Bullismo: quando scatta il risarcimento e chi ne risponde – Analisi giuridica
Il bullismo non è solo una devianza sociale o un problema educativo: è un fatto giuridicamente rilevante che può dare luogo a una responsabilità civile e penale. In particolare, le condotte di bullismo – che comprendono insulti, minacce, violenze fisiche, isolamento, diffusione di contenuti umilianti o aggressioni via social – configurano spesso reati quali lesioni personali (art. 582 c.p.), ingiuria (oggi civilmente sanzionata), diffamazione (art. 595 c.p.), minacce (art. 612 c.p.) e atti persecutori (art. 612-bis c.p.).
Dal punto di vista civilistico, la vittima può agire per ottenere il risarcimento dei danni patrimoniali e non patrimoniali subiti, con particolare riferimento al danno biologico (fisico e/o psichico), morale ed esistenziale. La prova di tali danni va data con documentazione medica, psicologica, testimonianze e relazioni scolastiche.
Chi risponde?
I genitori del bullo, se minorenne, in forza dell’art. 2048 c.c., salvo prova di non aver potuto impedire il fatto.
L’istituto scolastico e i docenti, per omessa vigilanza.
Eventuali soggetti terzi, come altri educatori o responsabili di comunità, in caso di bullismo extracurricolare.
Il risarcimento può essere molto rilevante: in alcune pronunce la liquidazione ha superato i 100.000 euro, specie nei casi di danno psichico permanente o tentativi di suicidio.

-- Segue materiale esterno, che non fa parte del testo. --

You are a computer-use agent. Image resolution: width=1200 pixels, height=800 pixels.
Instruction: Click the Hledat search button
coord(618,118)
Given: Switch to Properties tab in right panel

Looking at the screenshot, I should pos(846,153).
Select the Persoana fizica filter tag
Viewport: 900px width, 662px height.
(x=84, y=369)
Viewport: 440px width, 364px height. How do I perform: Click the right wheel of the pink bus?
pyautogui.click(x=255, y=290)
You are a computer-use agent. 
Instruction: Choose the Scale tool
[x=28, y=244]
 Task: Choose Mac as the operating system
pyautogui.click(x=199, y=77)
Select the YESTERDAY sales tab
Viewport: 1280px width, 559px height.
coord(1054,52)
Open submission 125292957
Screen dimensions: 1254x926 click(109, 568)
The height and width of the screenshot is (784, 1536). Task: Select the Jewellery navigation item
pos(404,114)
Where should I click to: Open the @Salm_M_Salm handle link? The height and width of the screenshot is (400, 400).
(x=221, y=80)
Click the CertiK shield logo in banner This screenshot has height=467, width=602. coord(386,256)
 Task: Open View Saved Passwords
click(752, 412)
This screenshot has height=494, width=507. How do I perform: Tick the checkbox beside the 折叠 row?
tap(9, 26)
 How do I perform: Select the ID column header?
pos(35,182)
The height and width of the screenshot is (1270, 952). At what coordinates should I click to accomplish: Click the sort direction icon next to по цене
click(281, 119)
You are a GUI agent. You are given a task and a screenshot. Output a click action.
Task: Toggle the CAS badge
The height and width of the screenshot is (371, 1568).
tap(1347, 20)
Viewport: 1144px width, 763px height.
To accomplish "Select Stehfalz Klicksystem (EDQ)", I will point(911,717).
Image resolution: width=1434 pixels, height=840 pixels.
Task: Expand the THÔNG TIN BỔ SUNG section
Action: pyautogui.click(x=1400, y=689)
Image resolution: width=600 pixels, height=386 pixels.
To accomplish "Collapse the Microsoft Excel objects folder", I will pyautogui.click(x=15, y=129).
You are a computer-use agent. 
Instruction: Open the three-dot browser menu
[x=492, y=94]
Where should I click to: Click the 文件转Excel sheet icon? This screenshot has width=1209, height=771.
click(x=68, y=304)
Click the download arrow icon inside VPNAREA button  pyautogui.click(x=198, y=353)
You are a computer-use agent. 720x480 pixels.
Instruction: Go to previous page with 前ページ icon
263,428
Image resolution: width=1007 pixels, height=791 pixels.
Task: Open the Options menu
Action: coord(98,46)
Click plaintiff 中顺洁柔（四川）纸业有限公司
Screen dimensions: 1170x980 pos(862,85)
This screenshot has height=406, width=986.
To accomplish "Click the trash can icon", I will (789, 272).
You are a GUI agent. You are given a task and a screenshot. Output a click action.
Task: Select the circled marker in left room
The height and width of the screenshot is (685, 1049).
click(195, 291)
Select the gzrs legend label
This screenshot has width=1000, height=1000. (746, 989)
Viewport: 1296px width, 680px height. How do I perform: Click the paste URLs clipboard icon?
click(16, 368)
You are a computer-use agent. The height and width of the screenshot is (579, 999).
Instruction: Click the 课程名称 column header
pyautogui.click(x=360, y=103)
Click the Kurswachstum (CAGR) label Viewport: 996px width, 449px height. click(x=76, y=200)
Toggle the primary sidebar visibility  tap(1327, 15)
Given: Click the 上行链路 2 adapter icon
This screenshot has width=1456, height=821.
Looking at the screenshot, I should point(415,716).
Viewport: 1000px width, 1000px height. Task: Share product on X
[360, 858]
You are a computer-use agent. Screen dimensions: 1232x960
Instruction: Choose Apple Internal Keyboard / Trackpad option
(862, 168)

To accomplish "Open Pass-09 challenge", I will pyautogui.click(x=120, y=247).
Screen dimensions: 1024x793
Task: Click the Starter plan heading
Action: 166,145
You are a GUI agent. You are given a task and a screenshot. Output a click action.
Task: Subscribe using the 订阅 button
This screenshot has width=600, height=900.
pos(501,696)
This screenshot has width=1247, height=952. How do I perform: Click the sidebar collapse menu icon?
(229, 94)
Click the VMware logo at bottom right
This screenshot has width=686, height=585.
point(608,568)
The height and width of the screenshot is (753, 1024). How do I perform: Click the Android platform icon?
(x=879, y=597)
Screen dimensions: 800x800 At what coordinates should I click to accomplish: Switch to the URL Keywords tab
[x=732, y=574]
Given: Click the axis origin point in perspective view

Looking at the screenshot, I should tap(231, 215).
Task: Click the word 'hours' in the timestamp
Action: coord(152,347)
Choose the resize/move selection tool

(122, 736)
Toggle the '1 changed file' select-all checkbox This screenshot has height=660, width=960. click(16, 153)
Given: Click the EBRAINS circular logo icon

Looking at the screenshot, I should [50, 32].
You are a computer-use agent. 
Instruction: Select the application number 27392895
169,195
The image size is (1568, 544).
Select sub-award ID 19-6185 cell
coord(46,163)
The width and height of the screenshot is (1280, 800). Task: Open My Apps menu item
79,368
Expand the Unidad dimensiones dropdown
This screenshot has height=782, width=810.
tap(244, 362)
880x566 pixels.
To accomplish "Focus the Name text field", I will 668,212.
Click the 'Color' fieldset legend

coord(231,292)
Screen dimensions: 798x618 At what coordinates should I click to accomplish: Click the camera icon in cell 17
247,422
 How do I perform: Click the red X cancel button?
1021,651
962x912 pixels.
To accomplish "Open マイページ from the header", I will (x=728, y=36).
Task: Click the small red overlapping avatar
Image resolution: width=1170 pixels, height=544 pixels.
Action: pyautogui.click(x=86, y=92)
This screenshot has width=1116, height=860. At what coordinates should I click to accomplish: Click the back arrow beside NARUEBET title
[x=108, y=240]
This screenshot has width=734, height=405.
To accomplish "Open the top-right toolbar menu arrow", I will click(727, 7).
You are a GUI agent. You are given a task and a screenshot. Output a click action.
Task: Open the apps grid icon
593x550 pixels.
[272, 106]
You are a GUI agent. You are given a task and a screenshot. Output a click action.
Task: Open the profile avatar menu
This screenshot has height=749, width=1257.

La giurisprudenza più recente valorizza anche l’effetto a lungo termine del trauma subito in età evolutiva.
Infine, in sede penale, la costituzione di parte civile della vittima può rafforzare il potere negoziale nel processo e anticipare una tutela concreta.
In sintesi: il bullismo può costare caro, non solo in termini umani. Chi lo subisce ha diritto a giustizia, chi lo tollera ha il dovere di risponderne.
Perché ignorare non è mai una difesa: è complicità.